#### ОТРЫВОК
• • •
И. Бровин (Андрей), В. Фаворская (Катя).
Фото — В. Васильев.
Пулинович создала несколько версий судьбы Жанны Георгиевны. Сначала пьеса оптимистично называлась «Дальше будет новый день» — именно этой фразой героиня заканчивала историю. Потом была переименована в «Жанну», и в финале хищница, истинная хозяйка жизней (своей и чужих) намекала о намерении забрать ребенка у молодой пары. Это было бы способом продолжить свою несостоявшуюся жизнь, тем же «новым днем» Жанны. В Театре им. Ленсовета спектакль заканчивается иначе (не знаю, чья это версия — театра или драматурга), безысходно. Жанне удается забрать у Андрея ребенка, проходит десять лет, и она снова сидит на могиле отца, жалуясь на то, как не складываются ее отношения с сыном и как плохо ей живется. У Жанны — Комиссаренко нет «нового дня». Этот финал «сильной женщины» окончателен и беспросветен. Она свою жизнь проиграла. Двадцать лет назад, в спектакле Игоря Владимирова «Крошка», героиня Комиссаренко — тетя Поль — говорила, укачивая чужого ребенка: «Мы вырастим этого крошку сильным и здоровым, и тогда кому-то от этого не поздоровится». Сейчас от украденного «крошки» не поздоровилось самой Жанне.
Елена Комиссаренко существует в полемике с пьесой Ярославы Пулинович, быть может, от того, что они принадлежат к разным поколениям и о «кризисе среднего возраста» актрисе известно больше, чем драматургу. Пулинович умеет создать точные, узнаваемые и сложные образы подростков, но ее зрелые или пожилые персонажи, как правило, малоубедительны. Они говорят одинаковыми расхожими фразами и пережевывают свои типичные биографии. Вот и проблемы 50-летней (возраст указан в пьесе) Жанны драматург сводит к предательству любовника и отсутствию детей. Тогда как драма Жанны — Комиссаренко масштабнее: после встряски от измены ее героиня как будто заново видит свою жизнь и с удивлением и отчаянием открывает для себя все, что испортила, чему не придавала значения и что прошло мимо нее уже бесповоротно. Ребенок — только часть упущенного, но не все. И его обретение не решает проблемы, не делает ее жизнь состоявшейся, а саму женщину счастливой. Наверное, для того авторам и понадобился финальный монолог на могиле отца, хотя с художественной точки зрения он выглядит беспомощной попыткой эпилога, не прирастает к истории Жанны — Комиссаренко, потому что актриса уже сыграла свою драму безысходности в конце первого действия. К середине второго пьеса мчится галопом, уходя от подробностей, снижая градус драматизма и «мельча» проблему. Мелодраматично выглядят оба финала. Тот, в котором Жанна вдруг видит выход в том, чтобы присвоить чужого ребенка, выводит спектакль на сериальный уровень. Второй — монолог на могиле отца — как будто подтверждает наивную истину, что злодейка должна быть наказана хотя бы руками приемного сына, предполагаемого источника счастья и новой жизни.
• • •
Выпишите все названия пьес и спектаклей, упомянутые в отрывке.

#### ИЗВЛЕЧЁННЫЕ ДАННЫЕ
• • •
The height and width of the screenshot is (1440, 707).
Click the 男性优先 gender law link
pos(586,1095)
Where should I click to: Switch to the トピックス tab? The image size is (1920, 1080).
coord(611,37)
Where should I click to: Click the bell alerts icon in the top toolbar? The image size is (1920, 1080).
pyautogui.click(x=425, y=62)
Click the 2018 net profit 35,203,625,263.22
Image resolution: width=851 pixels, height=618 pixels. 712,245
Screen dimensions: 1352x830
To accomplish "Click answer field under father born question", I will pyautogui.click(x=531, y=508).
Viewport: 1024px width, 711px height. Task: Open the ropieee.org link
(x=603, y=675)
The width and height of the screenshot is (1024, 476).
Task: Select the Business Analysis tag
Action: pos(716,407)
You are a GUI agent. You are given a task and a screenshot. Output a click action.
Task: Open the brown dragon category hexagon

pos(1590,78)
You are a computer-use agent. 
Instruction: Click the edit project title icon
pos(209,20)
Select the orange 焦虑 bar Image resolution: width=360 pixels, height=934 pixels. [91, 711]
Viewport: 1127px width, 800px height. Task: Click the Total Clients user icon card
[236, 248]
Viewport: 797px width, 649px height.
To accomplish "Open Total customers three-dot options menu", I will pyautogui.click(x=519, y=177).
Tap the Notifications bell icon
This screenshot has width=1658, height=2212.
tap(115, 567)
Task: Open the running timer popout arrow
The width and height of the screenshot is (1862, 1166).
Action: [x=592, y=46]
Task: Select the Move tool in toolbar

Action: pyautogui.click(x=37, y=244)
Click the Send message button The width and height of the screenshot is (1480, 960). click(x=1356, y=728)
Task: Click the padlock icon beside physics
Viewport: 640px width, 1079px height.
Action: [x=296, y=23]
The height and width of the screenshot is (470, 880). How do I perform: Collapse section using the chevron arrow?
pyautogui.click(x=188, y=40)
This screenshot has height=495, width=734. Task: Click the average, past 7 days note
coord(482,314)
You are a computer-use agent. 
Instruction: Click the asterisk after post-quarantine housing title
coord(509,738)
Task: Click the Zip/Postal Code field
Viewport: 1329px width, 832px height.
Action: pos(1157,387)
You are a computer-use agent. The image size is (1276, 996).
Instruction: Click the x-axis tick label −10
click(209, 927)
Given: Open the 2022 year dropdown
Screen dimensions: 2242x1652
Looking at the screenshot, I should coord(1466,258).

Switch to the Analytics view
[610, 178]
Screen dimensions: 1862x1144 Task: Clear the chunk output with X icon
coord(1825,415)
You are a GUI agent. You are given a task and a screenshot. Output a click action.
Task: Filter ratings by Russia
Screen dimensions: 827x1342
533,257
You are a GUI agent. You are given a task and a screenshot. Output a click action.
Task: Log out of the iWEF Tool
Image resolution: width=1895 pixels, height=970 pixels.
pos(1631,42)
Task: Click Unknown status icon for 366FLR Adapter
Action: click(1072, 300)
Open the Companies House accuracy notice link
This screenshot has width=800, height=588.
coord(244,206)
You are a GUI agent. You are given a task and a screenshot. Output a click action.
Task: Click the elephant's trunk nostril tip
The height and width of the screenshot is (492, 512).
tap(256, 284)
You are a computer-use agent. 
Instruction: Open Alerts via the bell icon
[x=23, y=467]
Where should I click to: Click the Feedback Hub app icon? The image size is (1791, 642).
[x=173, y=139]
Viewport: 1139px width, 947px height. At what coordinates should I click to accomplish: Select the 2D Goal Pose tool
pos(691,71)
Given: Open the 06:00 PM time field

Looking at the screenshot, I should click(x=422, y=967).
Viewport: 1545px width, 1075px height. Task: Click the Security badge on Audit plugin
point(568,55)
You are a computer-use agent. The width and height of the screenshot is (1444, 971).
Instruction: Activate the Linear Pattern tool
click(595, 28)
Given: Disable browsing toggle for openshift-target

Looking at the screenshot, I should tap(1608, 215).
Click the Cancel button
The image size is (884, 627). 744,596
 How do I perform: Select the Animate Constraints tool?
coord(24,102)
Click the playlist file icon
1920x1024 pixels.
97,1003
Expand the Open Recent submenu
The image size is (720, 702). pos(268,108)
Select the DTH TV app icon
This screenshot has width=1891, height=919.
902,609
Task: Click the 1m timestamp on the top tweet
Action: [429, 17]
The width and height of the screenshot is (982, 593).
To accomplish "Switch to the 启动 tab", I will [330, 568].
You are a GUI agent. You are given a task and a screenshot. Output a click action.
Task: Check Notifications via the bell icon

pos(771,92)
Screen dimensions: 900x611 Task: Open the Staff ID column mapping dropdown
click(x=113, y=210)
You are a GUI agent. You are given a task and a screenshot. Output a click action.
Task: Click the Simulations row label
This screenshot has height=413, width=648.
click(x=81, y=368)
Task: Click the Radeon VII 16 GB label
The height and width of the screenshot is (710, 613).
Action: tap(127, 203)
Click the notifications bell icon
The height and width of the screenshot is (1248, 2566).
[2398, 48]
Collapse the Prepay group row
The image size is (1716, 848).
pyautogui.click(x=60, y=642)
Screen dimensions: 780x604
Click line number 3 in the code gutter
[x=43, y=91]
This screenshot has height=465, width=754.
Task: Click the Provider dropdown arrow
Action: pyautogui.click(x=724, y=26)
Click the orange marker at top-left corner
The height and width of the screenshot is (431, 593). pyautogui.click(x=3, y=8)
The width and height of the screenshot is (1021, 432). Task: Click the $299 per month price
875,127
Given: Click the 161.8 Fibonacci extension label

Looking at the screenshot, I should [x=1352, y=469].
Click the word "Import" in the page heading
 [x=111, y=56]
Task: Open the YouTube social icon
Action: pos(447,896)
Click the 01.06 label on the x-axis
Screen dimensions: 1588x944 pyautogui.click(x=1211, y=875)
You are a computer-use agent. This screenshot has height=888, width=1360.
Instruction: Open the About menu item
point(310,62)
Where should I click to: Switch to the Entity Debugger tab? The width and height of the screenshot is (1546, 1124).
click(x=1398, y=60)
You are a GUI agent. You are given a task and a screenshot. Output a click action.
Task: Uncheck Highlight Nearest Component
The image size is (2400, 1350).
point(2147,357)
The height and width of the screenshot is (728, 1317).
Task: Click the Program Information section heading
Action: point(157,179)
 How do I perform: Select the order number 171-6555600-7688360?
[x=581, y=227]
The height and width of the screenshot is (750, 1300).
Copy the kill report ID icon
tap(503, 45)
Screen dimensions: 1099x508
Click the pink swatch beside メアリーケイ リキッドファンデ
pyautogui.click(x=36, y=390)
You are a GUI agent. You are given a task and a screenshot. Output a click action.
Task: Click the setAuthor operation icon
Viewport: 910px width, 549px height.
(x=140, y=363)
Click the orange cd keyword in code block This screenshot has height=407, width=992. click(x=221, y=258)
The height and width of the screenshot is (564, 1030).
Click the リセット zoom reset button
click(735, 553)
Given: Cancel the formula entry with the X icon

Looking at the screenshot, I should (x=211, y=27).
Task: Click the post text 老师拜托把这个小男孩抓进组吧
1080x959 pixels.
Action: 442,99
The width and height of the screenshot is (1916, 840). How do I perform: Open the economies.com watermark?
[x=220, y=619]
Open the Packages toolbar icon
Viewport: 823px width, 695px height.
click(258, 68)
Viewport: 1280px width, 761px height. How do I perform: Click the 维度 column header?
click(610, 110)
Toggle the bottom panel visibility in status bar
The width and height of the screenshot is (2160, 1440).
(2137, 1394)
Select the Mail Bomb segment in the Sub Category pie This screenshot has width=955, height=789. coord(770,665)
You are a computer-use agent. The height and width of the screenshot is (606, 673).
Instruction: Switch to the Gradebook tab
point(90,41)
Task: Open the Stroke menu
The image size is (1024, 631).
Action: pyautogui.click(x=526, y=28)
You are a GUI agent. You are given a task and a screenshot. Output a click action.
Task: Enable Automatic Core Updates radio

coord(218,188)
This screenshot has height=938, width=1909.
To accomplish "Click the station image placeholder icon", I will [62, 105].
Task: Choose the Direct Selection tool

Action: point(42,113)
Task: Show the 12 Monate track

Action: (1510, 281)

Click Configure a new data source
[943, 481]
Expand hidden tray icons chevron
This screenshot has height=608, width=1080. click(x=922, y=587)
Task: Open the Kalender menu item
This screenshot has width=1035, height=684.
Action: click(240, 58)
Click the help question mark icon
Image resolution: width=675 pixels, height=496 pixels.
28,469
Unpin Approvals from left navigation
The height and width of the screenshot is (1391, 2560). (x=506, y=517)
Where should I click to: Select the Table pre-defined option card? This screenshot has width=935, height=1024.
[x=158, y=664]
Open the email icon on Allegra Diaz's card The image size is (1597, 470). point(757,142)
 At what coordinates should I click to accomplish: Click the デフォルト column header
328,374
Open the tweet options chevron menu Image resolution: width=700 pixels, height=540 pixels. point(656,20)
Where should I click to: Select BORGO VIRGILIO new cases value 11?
• • •
#### ПРАВИЛЬНЫЙ ОТВЕТ
«Дальше будет новый день», «Жанна», «Крошка»